This issue tracker has been migrated to GitHub, and is currently read-only.
For more information, see the GitHub FAQs in the Python's Developer Guide.

classification
Title: test_peg_generator takes 8 minutes on Windows
Type: Stage: commit review
Components: Tests Versions: Python 3.11
process
Status: closed Resolution: fixed
Dependencies: Superseder:
Assigned To: Nosy List: Mark.Shannon, eric.snow, gregory.p.smith, kumaraditya, lys.nikolaou, miss-islington, pablogsal, terry.reedy, tim.peters, vstinner, xtreak
Priority: normal Keywords: patch

Created on 2022-01-25 19:06 by vstinner, last changed 2022-04-11 14:59 by admin. This issue is now closed.

Pull Requests
URL Status Linked Edit
PR 31017 closed kumaraditya, 2022-01-30 08:03
PR 31015 merged gregory.p.smith, 2022-01-30 08:43
PR 31089 merged gregory.p.smith, 2022-02-02 20:22
PR 31093 merged miss-islington, 2022-02-03 04:03
Messages (19)
msg411662 - (view) Author: STINNER Victor (vstinner) * (Python committer) Date: 2022-01-25 19:06
test_peg_generator takes between 5 and 16 minutes on the Windows CI run on Python pull requests.

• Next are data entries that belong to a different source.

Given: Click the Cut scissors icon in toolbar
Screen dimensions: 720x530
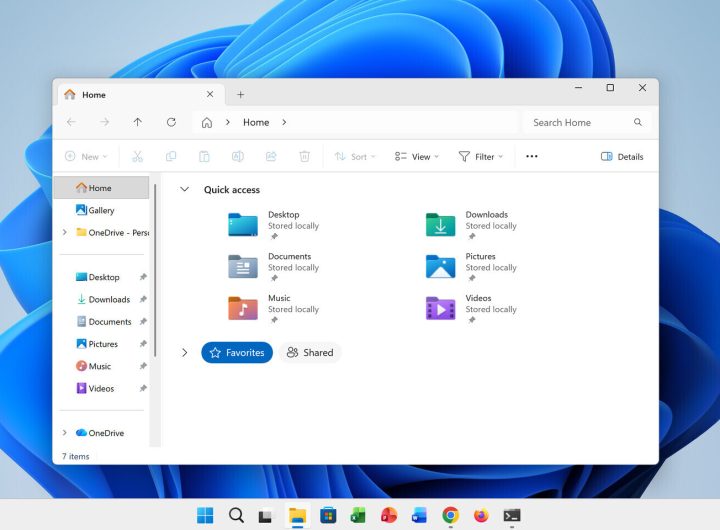Looking at the screenshot, I should (138, 156).
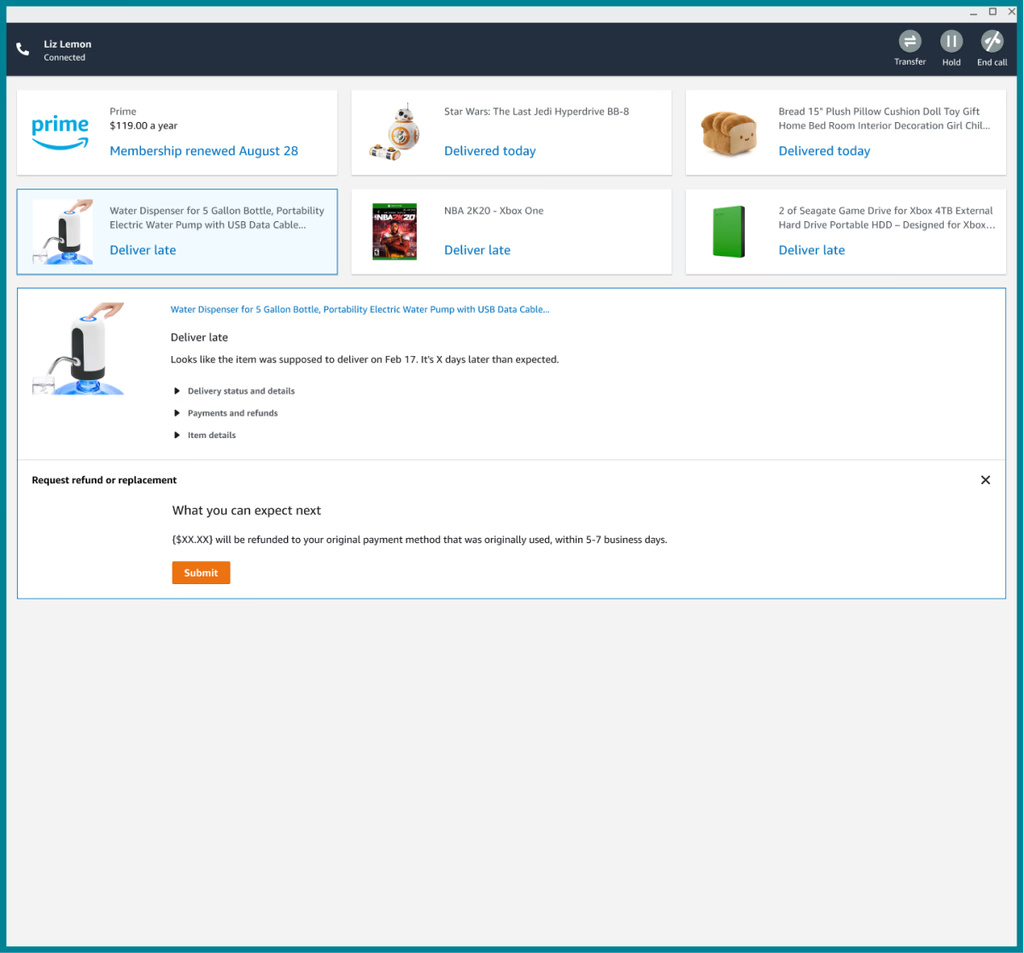Image resolution: width=1024 pixels, height=953 pixels.
Task: Open Delivered today link for Star Wars BB-8
Action: click(490, 151)
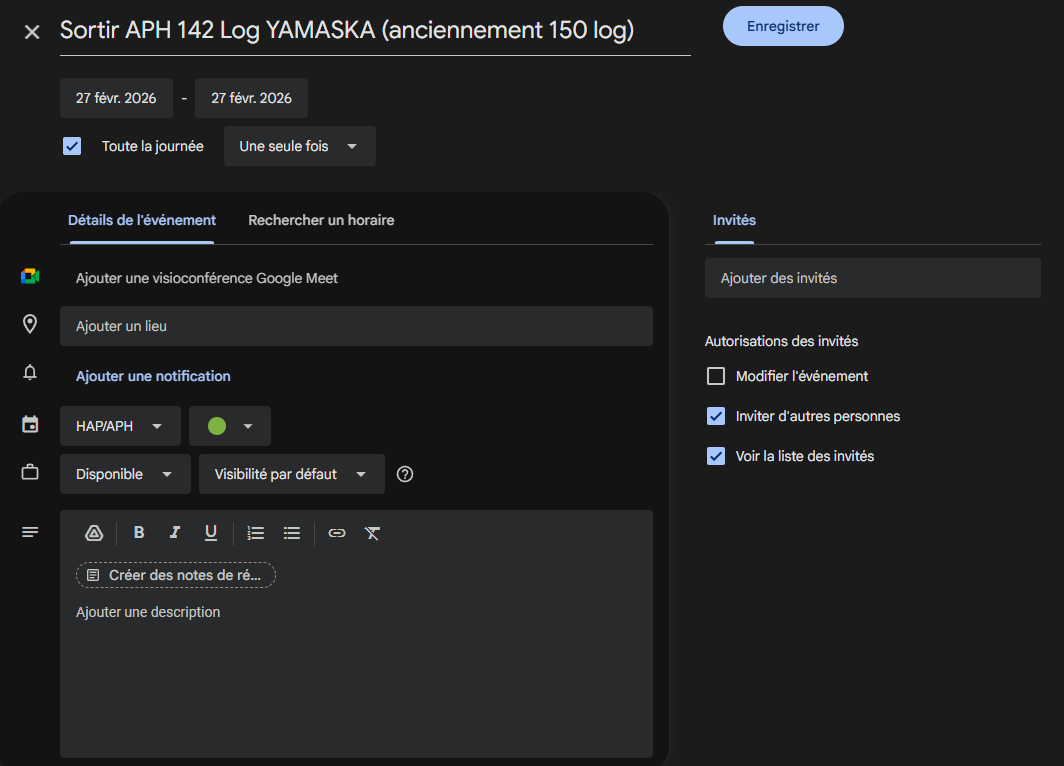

Example of timings on my PR https://github.com/python/cpython/pull/30890

* GitHub Action win32: 8 min 16 sec
* GitHub Action win64: 16 min 38 sec
* Azure Pipelines win32: 5 min 30 sec
* Azure Pipelines win64: 8 min 3 sec

Would it be possible to make these tests faster?

Or at least, would it be possible to skip these slow tests on Windows where spawing a process or running a C compiler is slower?

On my Fedora 35 (Linux) laptop, test_peg_generator takes 49.5 seconds. test_peg_generator only takes 736 ms if I disable TestCParser.
msg411672 - (view) Author: Pablo Galindo Salgado (pablogsal) * (Python committer) Date: 2022-01-25 20:33
The test needs to build a lot of C extensions with different parsers, and that compilation is what takes most of the time.

I don't think we should skip these tests by default on Windows, as it gives us valuable information (that the parser features work compiled on windows).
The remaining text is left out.